- _Aufgabe 1_
Welchen Grund nennt der Auszug im Satz, der mit „Ausgehend davon“ beginnt, dafür, dass der Eingriff in die Meinungsfreiheit verfassungsrechtlich nicht gerechtfertigt ist?
- _Aufgabe 2_
Geben Sie aus dem Auszug den Abschnitt zwischen „30Vgl. Bay. VGH, Urteil“ und „juris Rn. 21.“ wörtlich wieder, beide eingeschlossen.

- _Ausgewählter Auszug_
- - -
28Vgl. BVerfG, Beschlüsse vom 4. November 2009 - 1 BvR 2150/08 -, juris Rn. 55 ff., vom 22. Juni 2018 - 1 BvR 673/18 -, juris Rn. 24, und vom 7. Juli 2020 - 1 BvR 479/20 -, juris Rn. 14; BVerwG, Urteil vom 20. Januar 2022- 8 C 35.20 -, juris Rn. 20.
29Ausgehend davon ist der Eingriff in die Meinungsfreiheit verfassungsrechtlich nicht gerechtfertigt, weil dem (unterstellt) widmungsbeschränkenden Ratsbeschluss schon die erforderliche Rechtssatzqualität fehlt. Im Übrigen trifft der Ratsbeschluss auch keine allgemeine Regelung im Sinne des Art. 5 Abs. 2 GG. Er ist nicht meinungsneutral, sondern knüpft insbesondere im Hinblick auf die BDS-Bewegung u. a. an bestimmte politische Meinungen und Einschätzungen an. Die inhaltsanknüpfende Regelung ist auch nicht ausschließlich auf den Schutz bestimmter, auch sonst in der Rechtsordnung geschützter Rechtsgüter gerichtet. Nicht mit sämtlichen von der Grundsatzerklärung bzw. dem Ratsbeschluss missbilligten Äußerungen und Aufrufen gehen strafbare Handlungen (etwa nach § 130 oder § 185 StGB) oder anderweitige relevante Rechtsverstöße einher. Dem Senat liegen insbesondere keine hinreichenden Anhaltspunkte vor, dass die im Bundesgebiet entfalteten Aktivitäten der auf den Staat Israel zielenden Boykottbewegung „BDS“, die ebenfalls in Gänze von der Grundsatzerklärung erfasst wird, eine die Friedlichkeitsgrenze überschreitende gezielte Stimmungsmache gegen die jüdische Bevölkerung in Deutschland oder gar ein Aufstacheln zum Hass gegen diese Personengruppe umfassen könnten.
30Vgl. Bay. VGH, Urteil vom 17. November 2020- 4 B 19.1358 -, juris Rn. 58 f.; siehe ferner BVerwG, Urteil vom 20. Januar 2022 - 8 C 35.20 -, juris Rn. 21.
- - -
- _Auszüge der Datensätze_
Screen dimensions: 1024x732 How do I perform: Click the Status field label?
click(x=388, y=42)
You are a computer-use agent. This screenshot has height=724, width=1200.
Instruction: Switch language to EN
- - -
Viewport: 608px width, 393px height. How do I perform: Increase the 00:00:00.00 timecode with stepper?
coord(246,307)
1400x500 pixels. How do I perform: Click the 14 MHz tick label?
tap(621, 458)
- - -
- _Ihre Lösung 1_
Dem (unterstellt) widmungsbeschränkenden Ratsbeschluss fehlt schon die erforderliche Rechtssatzqualität.

- _Ihre Lösung 2_
30Vgl. Bay. VGH, Urteil vom 17. November 2020- 4 B 19.1358 -, juris Rn. 58 f.; siehe ferner BVerwG, Urteil vom 20. Januar 2022 - 8 C 35.20 -, juris Rn. 21.